_TASK TO COMPLETE_
Find the line below with "Click the lightning bolt logo icon" and the line with "Click the plus icon in the dialog header". Output them and the lines between, exactly, but not the pictures.

_RECORDS FOR PROCESSING_

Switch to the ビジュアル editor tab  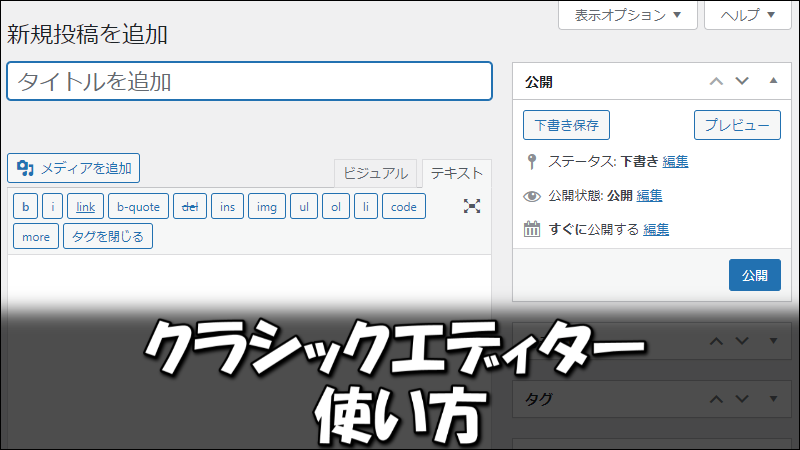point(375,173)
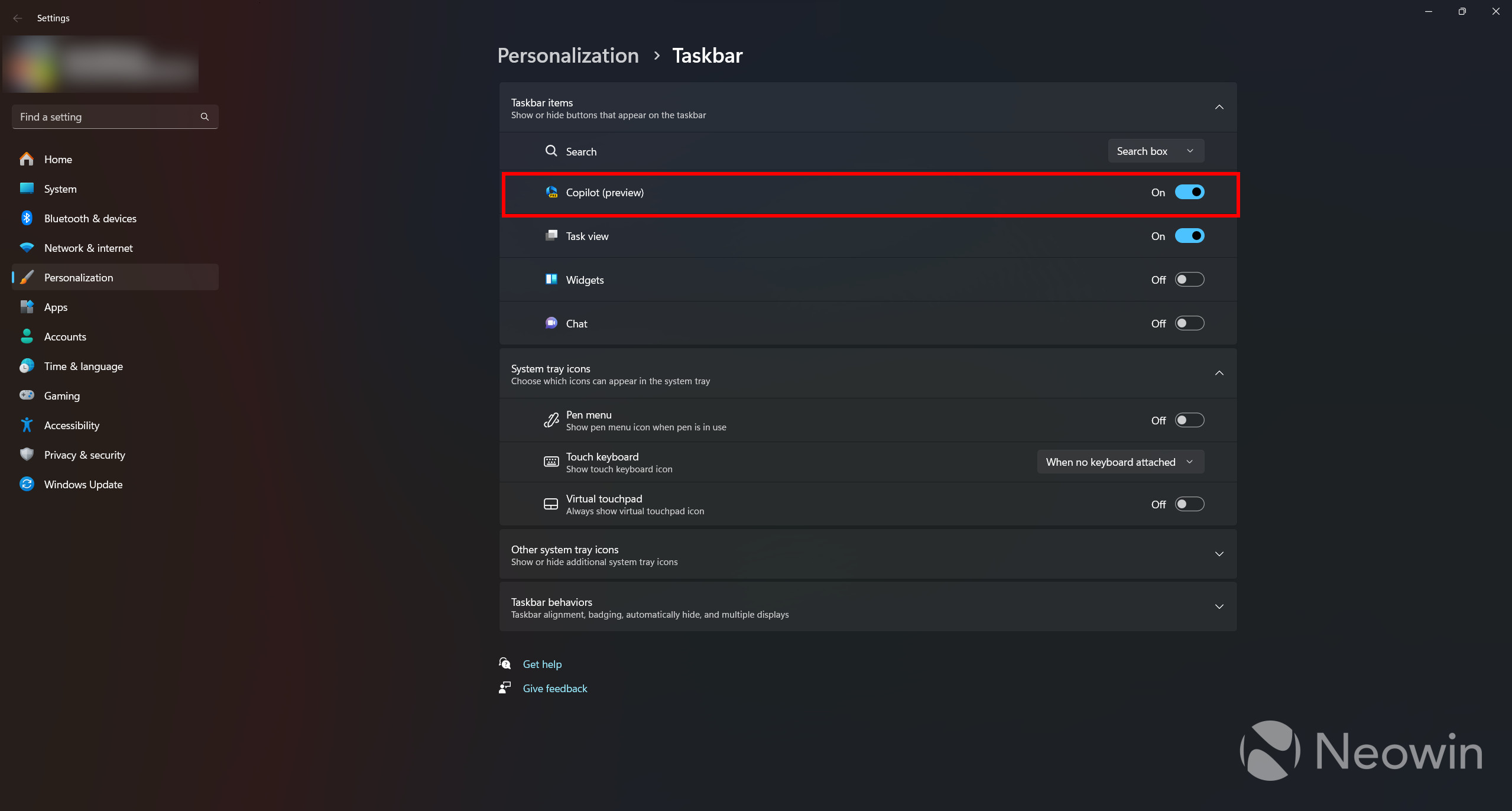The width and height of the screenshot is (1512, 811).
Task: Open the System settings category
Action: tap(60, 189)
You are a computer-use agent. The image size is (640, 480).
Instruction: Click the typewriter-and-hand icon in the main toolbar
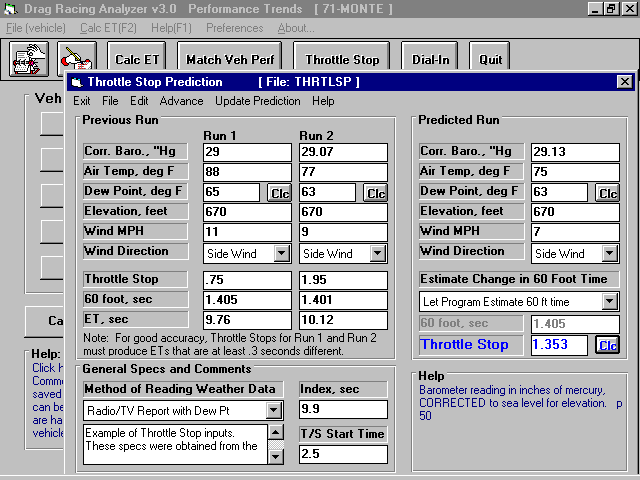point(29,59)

* * *

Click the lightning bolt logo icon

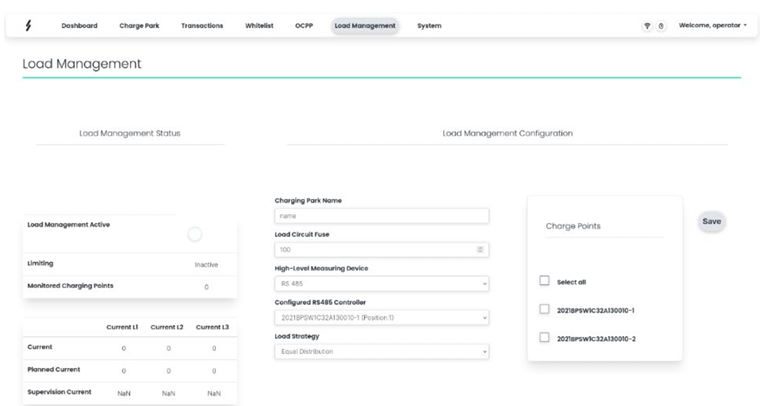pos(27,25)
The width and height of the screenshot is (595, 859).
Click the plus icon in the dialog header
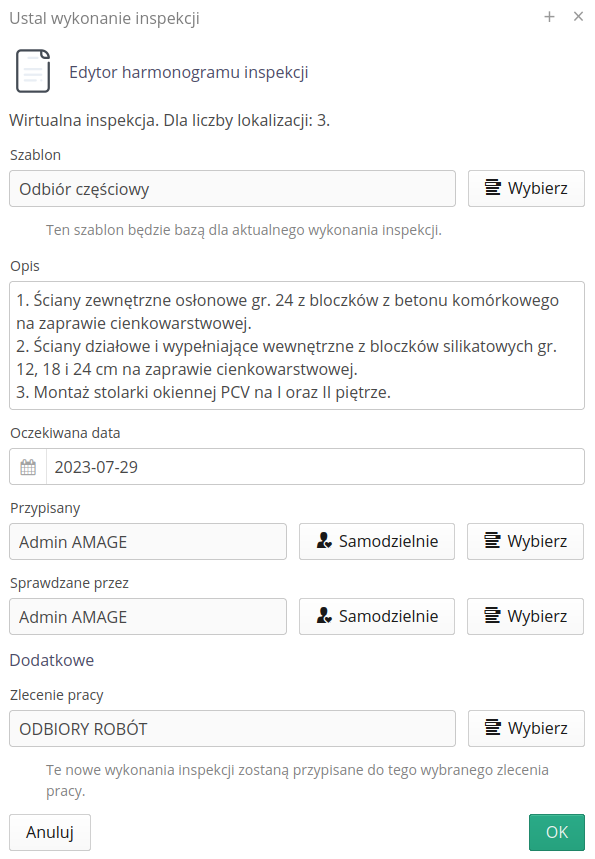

_WRITTEN SOLUTION_
Click the lightning bolt logo icon

pos(27,25)
The width and height of the screenshot is (595, 859).
Click the plus icon in the dialog header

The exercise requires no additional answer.